Tak jauh beda dengan nasib dua keluarga sebelumnya, keluarga Nyoman Darma juga mengalami nasib yang tak kalah menyedihkan. Sang istri, Nyoman Sarmini (47), menuturkan empat dari enam anaknya juga cacat atau lumpuh.
Anaknya yang lumpuh yakni I Wayan Sudarma (23) yang merupakan anak pertama, anak kedua bernama Kadek Sudarsana (21), Ketut Suartama (19) anak keempat, dan anak kelima yakni Luh Nanda Febriastari (7). Sementara yang normal yakni anak ketiga yaitu Nyoman Marianti dan anak keenam Gede Adi.
Sama seperti dua keluarga lainnya gejala sebelum kelumpuhan ini pun sama yakni bola matanya bergerak ke kiri dan ke kanan. “Sejak satu bulan kelahirannya sudah menunjukkan gejala-gejala, matanya gerak-gerak tidak mau diam,” tutur Sarmini.
Karena keadaan anaknya yang seperti itu, Sarmini pun tidak bekerja. Ia hanya diam di rumah menjaga anak-anaknya, memberi makan, membantunya ke kamar kecil ataupun memandikannya.
Dan semua kebutuhan keluarga pun bergantung pada suaminya yang juga bekerja sebagai tukang kebun di Kantor Gubernur Bali. “Ya karena tidak ada yang jaga terpaksa saya tidak bekerja. Saya yang mengurus anak-anak sementara bapaknya kerja,” katanya.
Ketiga keluarga ini pun membutuhkan uluran tangan para dermawan. Mereka membutuhkan sembako, popok, maupun pakaian bekas layak pakai.
Sudah Ditangani
Sementara itu, Kepala Dinas Sosial Provinsi Bali Dewa Gede Mahendra Putra, menyampaikan ketiga keluarga kurang mampu ini sudah ditangani sejak lama oleh Pemprov Bali. Sejak dirinya menjabat sebagai Kepala Biro Humas dan Protokol masa Pemerintahan Gubernur Made Mangku Pastika.

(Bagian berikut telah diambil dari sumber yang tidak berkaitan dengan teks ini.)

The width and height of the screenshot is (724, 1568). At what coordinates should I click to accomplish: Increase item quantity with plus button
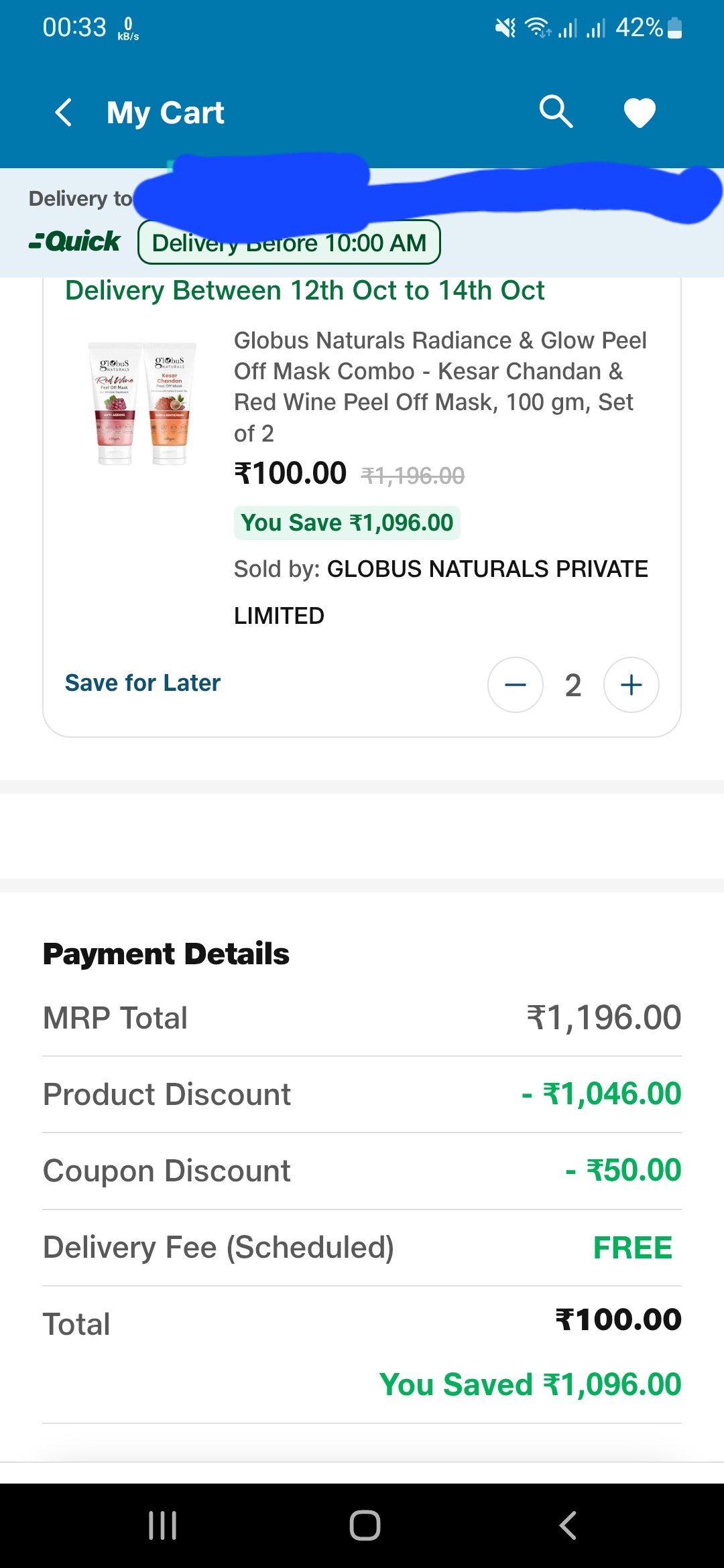631,685
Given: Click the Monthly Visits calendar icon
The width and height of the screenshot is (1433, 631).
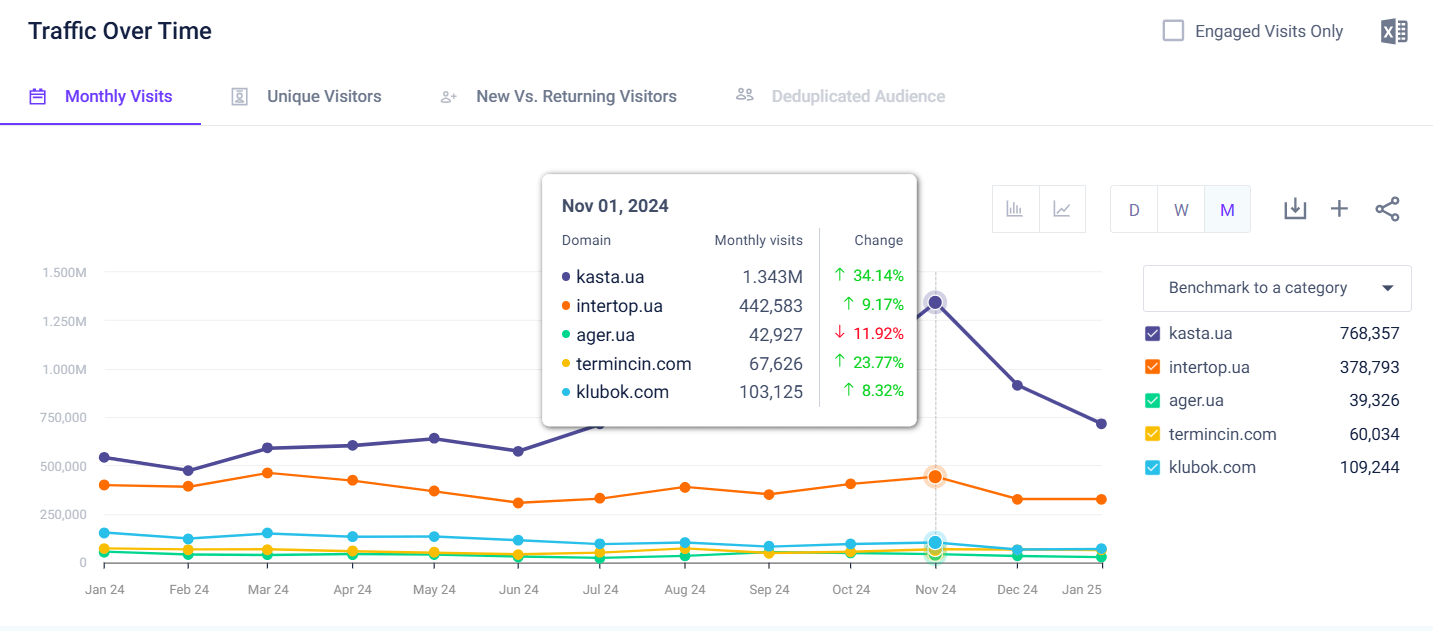Looking at the screenshot, I should click(37, 96).
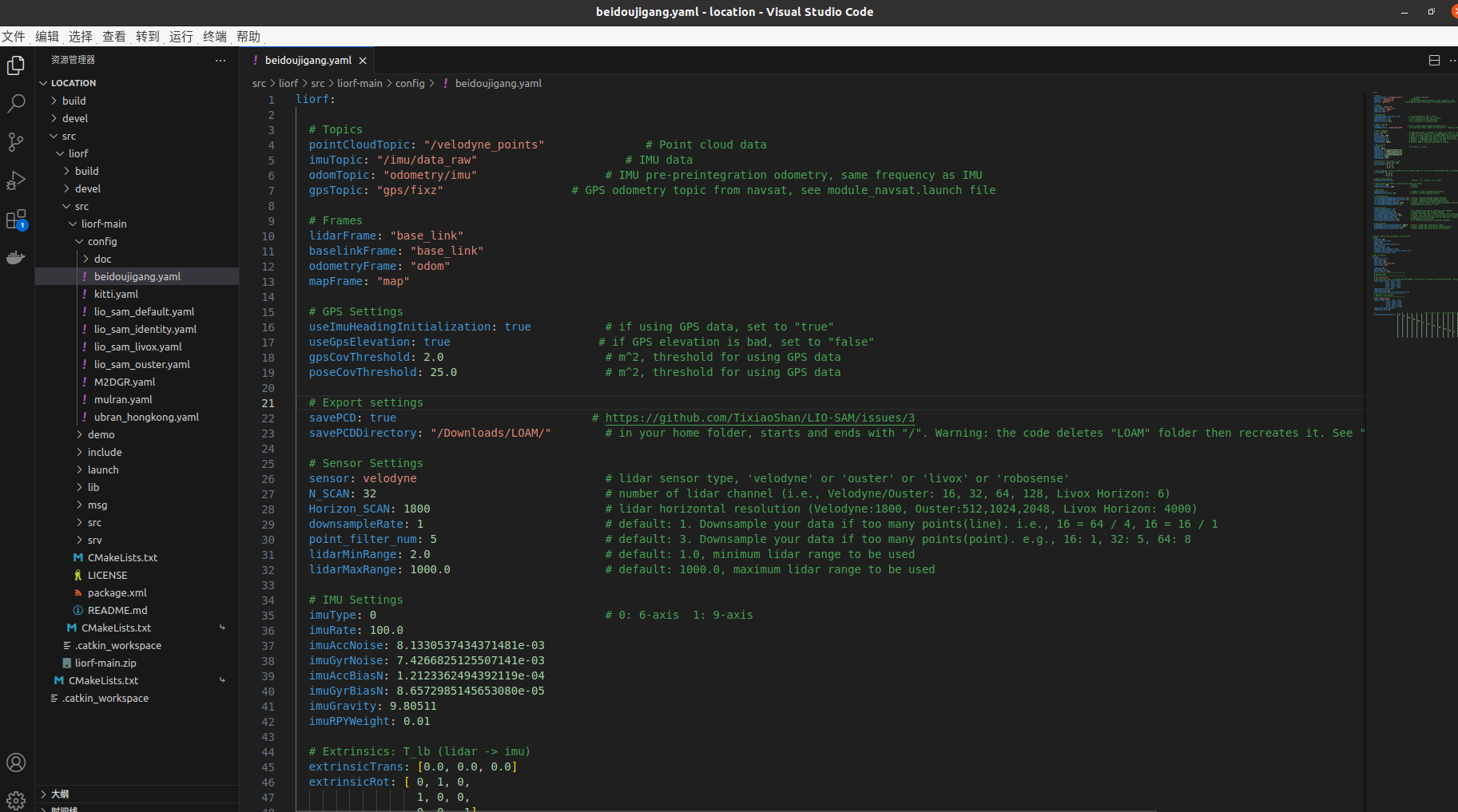Expand the outline section at the bottom
1458x812 pixels.
[x=60, y=794]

Dikatakan, tiga keluarga ini dulunya tinggal dalam sebuah bedeng di Jalan Gatot Subroto (Gatsu) Barat. Selanjutnya pemprov berinisiatif memindahkan ke tempat yang sekarang supaya layak menjadi tempat tinggalnya. Saat itu, kata dia, bapaknya juga sudah diberi pekerjaan supaya ada penghasilan tetap.
“Ya kita carikan kerja biar dia bisa (mandiri dan melanjutkan kehidupan), penanganan sudah dulu itu,” ujar Dewa Mahendra saat dihubungi melalui sambungan seluler, Senin (16/9) malam.

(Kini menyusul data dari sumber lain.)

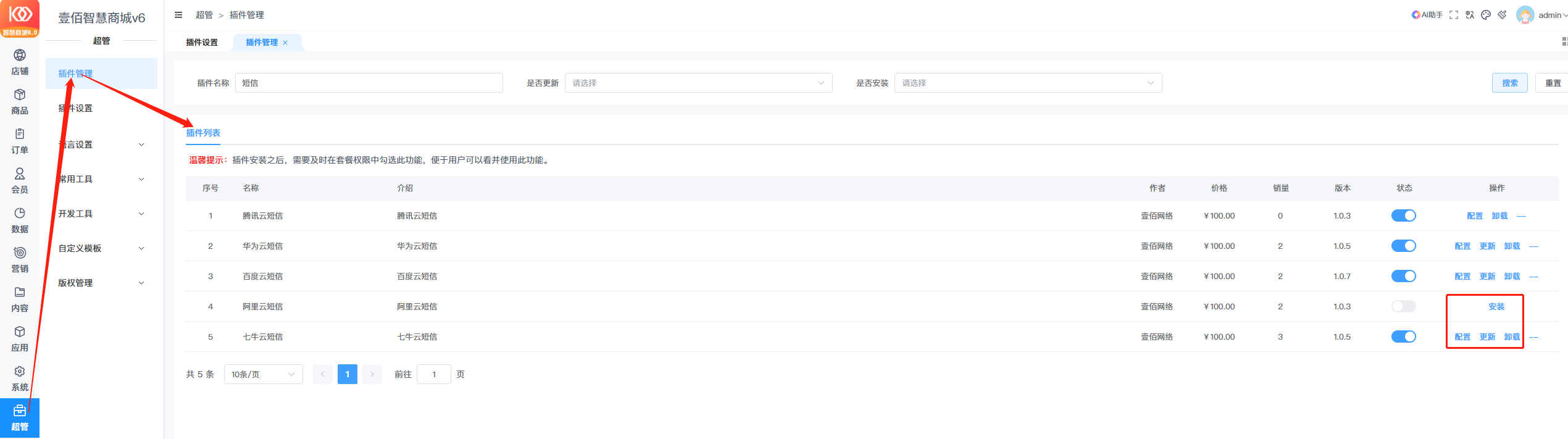Select 插件设置 in the side menu
Image resolution: width=1568 pixels, height=439 pixels.
click(76, 108)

Pemprov Bali dari awal sudah memberikan bantuan, dan dari yayasan-yayasan juga banyak membantu sampai sekarang. Salah satunya Yayasan Solmed.
Sedangkan anak-anaknya yang sakit dan mengalami disabilitas juga sudah diberikan penanganan dalam kaitan kecacatannya, hingga sekarang dirawat di rumah saja karena dirasa sudah membaik.
“Keluarga tersebut juga sudah dibantu kursi roda supaya anak yang mengalami disabilitas bisa diajak jalan-jalan,” kata Dewa Mahendra, yang mengaku sore kemarin sudah mendatangi keluarga tersebut. “Mumpung saya keluar dari kantor, ya saya cek tadi ke sana,” imbuhnya.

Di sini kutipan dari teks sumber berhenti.